-------- Data extracts

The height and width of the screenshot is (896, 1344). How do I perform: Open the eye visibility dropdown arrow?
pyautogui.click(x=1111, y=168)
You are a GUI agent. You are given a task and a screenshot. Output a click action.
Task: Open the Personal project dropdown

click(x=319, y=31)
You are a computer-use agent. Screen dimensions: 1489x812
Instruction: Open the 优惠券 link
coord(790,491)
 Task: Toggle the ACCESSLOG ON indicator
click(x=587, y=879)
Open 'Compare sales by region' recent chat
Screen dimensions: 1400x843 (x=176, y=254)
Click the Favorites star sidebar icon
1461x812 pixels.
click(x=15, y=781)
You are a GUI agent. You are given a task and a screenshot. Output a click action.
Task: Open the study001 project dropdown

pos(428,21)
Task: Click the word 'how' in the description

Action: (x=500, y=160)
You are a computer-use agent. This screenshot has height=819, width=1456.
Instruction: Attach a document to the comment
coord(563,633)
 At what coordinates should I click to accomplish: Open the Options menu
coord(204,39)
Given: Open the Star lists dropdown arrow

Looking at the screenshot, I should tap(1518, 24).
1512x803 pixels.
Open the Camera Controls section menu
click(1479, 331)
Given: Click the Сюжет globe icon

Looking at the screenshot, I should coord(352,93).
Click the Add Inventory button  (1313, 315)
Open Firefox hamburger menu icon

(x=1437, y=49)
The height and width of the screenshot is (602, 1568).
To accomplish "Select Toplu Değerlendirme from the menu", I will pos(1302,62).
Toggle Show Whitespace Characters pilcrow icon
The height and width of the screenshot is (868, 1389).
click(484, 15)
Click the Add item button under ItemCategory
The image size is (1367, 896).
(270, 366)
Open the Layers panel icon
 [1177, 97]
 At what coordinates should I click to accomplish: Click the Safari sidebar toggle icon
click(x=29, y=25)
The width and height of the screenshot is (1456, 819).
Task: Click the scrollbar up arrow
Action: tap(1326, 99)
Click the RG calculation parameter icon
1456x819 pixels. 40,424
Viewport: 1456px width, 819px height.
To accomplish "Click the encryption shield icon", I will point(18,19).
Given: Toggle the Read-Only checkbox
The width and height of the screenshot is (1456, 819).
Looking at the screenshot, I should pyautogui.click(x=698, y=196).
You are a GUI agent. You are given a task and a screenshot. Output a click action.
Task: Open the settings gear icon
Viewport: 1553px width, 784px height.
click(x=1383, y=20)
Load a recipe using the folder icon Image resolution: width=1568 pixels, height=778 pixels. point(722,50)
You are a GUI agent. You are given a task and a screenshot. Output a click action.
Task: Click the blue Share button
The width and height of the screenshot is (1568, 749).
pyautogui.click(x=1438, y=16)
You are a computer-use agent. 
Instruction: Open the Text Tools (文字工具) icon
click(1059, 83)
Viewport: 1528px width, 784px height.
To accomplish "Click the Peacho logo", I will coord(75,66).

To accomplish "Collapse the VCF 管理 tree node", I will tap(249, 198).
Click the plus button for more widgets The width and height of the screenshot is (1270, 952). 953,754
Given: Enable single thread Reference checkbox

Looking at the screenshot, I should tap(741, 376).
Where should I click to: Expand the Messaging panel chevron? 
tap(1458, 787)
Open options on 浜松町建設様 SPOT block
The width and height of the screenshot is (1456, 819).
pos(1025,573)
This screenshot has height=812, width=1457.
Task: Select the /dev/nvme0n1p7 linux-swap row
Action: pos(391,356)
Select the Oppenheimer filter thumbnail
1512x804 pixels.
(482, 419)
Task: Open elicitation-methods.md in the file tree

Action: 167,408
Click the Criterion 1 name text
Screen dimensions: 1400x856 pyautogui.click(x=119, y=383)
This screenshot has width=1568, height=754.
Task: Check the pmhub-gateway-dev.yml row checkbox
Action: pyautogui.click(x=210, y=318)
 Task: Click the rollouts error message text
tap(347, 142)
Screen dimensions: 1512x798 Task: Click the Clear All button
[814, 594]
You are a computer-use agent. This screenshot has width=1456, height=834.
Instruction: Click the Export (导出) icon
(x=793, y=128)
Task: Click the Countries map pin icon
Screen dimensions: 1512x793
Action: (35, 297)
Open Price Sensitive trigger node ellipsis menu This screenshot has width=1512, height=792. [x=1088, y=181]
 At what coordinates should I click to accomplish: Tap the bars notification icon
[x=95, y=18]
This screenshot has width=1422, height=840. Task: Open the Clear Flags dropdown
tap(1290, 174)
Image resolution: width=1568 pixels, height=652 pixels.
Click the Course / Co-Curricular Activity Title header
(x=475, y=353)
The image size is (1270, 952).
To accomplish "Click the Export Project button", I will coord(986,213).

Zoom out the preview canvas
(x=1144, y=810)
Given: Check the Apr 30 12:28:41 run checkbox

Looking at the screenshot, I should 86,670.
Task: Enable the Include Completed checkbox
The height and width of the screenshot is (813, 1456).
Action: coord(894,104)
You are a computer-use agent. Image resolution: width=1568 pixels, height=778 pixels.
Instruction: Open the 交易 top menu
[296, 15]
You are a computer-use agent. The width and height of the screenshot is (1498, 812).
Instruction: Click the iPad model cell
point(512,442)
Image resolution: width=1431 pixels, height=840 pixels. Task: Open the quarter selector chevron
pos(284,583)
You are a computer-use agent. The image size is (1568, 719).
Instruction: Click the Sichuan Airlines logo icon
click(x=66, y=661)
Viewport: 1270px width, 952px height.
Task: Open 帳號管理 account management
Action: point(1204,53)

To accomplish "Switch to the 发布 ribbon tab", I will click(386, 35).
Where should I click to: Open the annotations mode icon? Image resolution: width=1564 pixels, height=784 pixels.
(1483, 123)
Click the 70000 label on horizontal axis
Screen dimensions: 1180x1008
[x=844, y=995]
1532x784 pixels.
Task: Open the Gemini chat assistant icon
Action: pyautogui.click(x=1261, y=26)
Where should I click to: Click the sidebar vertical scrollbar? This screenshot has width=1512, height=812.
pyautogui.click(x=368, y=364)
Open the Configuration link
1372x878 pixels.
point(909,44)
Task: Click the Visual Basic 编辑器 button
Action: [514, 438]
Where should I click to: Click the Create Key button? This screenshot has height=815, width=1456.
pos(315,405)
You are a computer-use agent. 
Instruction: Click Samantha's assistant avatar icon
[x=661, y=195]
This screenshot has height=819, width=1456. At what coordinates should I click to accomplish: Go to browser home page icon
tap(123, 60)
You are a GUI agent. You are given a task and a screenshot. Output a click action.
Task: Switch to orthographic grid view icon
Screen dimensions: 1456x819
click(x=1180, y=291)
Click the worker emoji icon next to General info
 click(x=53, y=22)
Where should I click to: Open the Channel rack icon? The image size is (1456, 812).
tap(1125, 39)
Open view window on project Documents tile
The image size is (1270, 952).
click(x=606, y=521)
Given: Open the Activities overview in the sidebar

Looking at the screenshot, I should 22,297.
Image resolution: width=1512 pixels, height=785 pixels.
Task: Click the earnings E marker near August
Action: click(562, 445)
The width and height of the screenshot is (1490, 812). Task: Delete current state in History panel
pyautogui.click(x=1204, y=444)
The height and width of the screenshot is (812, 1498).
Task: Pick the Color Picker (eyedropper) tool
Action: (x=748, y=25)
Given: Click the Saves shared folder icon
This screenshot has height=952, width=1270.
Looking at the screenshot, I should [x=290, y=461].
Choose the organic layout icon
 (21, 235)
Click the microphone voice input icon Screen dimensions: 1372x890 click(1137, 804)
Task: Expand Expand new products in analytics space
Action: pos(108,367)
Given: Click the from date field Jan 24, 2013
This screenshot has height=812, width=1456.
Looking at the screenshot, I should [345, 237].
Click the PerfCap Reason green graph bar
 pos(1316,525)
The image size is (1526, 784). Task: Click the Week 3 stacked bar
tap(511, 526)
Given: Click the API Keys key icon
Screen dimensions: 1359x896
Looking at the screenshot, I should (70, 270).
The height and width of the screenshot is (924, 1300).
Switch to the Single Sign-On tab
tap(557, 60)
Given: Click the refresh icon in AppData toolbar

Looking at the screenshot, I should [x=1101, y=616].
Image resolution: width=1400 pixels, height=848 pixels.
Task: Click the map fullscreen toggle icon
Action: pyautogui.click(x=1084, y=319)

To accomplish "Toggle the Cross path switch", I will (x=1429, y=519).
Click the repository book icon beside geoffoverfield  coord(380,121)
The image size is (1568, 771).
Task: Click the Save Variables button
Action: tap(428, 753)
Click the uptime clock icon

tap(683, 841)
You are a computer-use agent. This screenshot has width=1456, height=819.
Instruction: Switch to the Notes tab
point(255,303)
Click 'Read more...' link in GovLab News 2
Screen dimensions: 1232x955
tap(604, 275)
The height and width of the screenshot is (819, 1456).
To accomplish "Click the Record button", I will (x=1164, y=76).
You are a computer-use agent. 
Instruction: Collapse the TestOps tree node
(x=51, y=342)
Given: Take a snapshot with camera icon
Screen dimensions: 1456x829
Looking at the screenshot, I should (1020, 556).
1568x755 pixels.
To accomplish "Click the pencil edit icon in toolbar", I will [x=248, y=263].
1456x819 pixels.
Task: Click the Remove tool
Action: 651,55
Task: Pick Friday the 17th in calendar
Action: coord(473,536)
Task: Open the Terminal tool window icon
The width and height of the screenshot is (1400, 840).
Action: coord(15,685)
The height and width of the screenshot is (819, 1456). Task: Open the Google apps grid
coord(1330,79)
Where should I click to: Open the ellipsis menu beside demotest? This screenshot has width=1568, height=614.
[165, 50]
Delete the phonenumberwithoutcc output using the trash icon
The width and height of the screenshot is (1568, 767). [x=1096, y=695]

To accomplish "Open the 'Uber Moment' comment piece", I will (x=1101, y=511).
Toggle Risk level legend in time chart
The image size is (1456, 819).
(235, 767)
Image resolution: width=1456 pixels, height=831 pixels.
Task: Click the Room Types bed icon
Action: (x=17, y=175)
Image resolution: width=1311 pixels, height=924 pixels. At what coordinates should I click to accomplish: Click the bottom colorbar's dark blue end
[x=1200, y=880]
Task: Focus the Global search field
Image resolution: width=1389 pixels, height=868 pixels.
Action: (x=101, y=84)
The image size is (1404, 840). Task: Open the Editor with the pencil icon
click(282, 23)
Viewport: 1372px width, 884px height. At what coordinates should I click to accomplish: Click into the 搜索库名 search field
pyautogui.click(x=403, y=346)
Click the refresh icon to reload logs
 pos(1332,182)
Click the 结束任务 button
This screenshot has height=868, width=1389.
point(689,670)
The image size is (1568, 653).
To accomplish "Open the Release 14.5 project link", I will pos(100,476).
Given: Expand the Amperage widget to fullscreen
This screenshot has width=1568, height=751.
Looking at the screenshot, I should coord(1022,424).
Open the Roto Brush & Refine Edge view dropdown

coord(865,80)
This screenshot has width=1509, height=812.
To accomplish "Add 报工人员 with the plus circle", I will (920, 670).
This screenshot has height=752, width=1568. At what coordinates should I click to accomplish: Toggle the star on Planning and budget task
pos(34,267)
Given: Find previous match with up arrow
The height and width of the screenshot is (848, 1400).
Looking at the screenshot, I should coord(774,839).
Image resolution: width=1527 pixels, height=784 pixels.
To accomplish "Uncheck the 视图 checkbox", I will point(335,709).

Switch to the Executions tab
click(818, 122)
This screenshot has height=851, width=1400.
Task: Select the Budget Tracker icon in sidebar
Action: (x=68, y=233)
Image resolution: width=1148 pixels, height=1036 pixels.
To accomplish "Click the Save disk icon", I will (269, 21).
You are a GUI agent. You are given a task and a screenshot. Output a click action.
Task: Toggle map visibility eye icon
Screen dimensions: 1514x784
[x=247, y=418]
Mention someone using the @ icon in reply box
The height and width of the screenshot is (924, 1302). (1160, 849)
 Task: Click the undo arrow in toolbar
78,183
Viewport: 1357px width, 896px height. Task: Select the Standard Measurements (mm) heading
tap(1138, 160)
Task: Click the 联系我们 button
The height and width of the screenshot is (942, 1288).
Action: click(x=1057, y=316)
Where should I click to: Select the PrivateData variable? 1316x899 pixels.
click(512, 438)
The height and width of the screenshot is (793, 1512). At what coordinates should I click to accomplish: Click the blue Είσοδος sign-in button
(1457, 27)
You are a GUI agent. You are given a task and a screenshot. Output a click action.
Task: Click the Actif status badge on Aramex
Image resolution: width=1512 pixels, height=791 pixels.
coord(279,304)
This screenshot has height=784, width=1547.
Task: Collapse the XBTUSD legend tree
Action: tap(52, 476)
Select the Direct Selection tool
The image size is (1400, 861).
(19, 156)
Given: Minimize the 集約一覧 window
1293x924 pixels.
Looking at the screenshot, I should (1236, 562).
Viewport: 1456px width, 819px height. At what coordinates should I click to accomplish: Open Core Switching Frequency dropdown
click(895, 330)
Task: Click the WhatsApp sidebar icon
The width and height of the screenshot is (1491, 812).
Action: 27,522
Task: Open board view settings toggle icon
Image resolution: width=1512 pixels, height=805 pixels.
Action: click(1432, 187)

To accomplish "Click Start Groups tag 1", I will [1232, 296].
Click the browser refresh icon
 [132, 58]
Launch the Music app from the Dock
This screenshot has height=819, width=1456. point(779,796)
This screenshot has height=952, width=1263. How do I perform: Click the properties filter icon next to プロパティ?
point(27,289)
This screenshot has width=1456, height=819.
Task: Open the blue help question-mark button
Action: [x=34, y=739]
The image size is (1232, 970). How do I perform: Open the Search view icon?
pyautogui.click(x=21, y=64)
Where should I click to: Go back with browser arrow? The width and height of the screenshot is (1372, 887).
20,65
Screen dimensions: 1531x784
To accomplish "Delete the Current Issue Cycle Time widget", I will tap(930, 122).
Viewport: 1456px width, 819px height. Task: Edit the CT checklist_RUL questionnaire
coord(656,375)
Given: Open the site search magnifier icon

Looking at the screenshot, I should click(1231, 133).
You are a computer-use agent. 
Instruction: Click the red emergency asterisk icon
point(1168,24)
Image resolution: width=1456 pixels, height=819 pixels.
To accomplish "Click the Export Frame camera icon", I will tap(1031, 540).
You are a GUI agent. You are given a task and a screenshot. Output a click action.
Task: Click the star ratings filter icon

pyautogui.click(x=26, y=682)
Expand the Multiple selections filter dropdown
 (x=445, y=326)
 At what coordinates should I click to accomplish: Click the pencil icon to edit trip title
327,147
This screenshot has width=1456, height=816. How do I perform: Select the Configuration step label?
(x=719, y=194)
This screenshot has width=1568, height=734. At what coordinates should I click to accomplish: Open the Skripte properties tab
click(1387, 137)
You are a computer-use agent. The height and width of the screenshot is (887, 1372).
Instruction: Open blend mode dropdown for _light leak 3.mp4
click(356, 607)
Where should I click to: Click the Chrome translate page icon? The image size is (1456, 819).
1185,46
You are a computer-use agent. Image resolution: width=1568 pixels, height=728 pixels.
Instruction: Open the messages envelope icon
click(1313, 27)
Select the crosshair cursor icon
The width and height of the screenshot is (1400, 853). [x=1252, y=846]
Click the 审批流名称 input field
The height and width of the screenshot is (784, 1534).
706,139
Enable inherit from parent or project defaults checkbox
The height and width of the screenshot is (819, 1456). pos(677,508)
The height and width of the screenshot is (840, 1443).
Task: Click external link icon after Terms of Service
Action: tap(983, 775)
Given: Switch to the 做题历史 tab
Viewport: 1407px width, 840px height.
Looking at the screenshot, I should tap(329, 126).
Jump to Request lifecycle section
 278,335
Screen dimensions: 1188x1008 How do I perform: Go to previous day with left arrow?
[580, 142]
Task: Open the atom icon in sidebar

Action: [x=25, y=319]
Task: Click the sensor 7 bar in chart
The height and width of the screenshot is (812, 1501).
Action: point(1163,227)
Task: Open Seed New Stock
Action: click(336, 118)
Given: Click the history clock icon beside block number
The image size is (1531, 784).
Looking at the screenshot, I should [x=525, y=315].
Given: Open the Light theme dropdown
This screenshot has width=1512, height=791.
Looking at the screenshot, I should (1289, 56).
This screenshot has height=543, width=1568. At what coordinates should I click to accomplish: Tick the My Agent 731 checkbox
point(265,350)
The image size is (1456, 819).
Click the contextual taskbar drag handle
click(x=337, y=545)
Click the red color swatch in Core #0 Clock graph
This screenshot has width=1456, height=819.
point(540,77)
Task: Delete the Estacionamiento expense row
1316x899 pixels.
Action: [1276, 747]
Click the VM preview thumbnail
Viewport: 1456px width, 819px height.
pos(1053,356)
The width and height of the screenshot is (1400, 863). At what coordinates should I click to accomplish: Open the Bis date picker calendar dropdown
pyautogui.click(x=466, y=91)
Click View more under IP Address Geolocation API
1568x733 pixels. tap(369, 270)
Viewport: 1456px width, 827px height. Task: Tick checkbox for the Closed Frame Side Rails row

----------------

— Prompt —
Every line of the listing above that includes "settings" should be copied out.

— Result below —
Task: Open the settings gear icon
Task: Open board view settings toggle icon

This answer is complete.